Data to process:
────────────────

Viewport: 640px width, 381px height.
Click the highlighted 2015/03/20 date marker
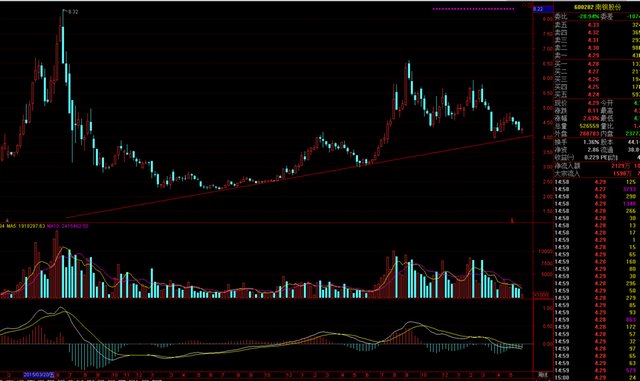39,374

────────────────

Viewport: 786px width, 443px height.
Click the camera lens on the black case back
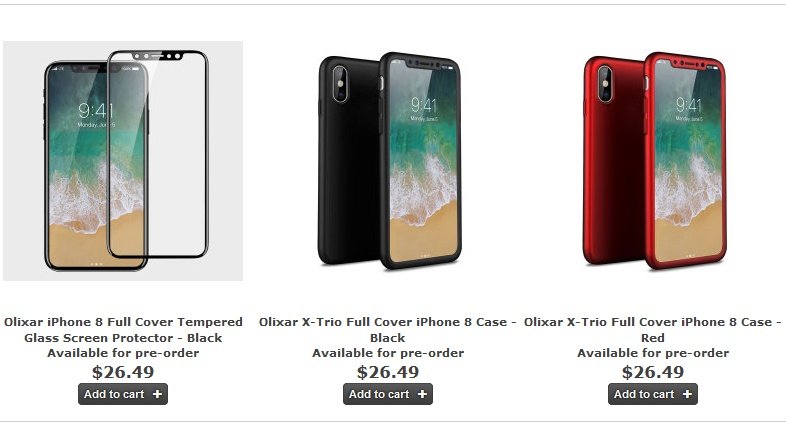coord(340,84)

────────────────

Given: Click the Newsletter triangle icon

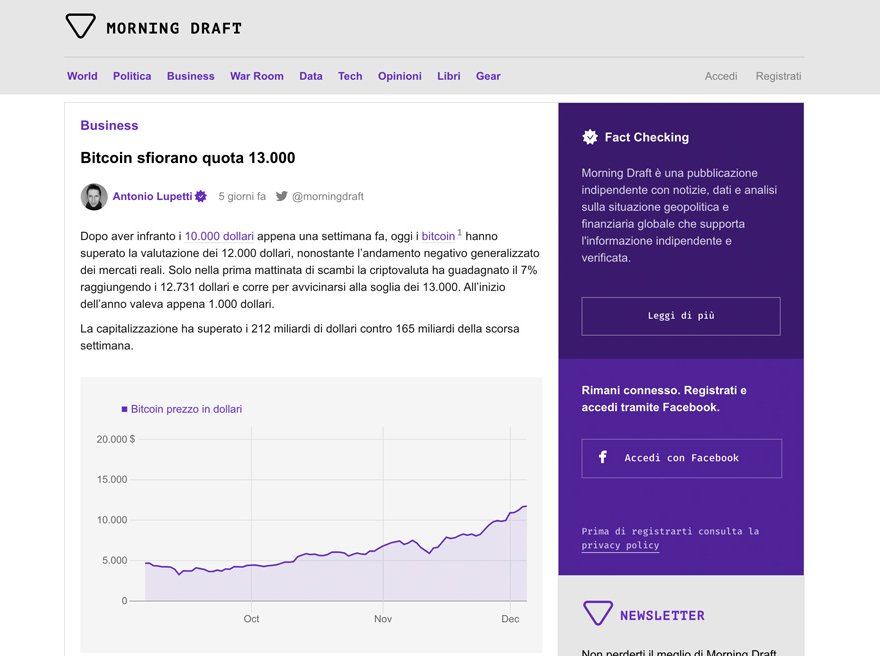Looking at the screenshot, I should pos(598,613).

────────────────

What you should do:
Would you copy all lines in the records where the string "width" appears?

Answer to this exercise:
Viewport: 640px width, 381px height.
Viewport: 786px width, 443px height.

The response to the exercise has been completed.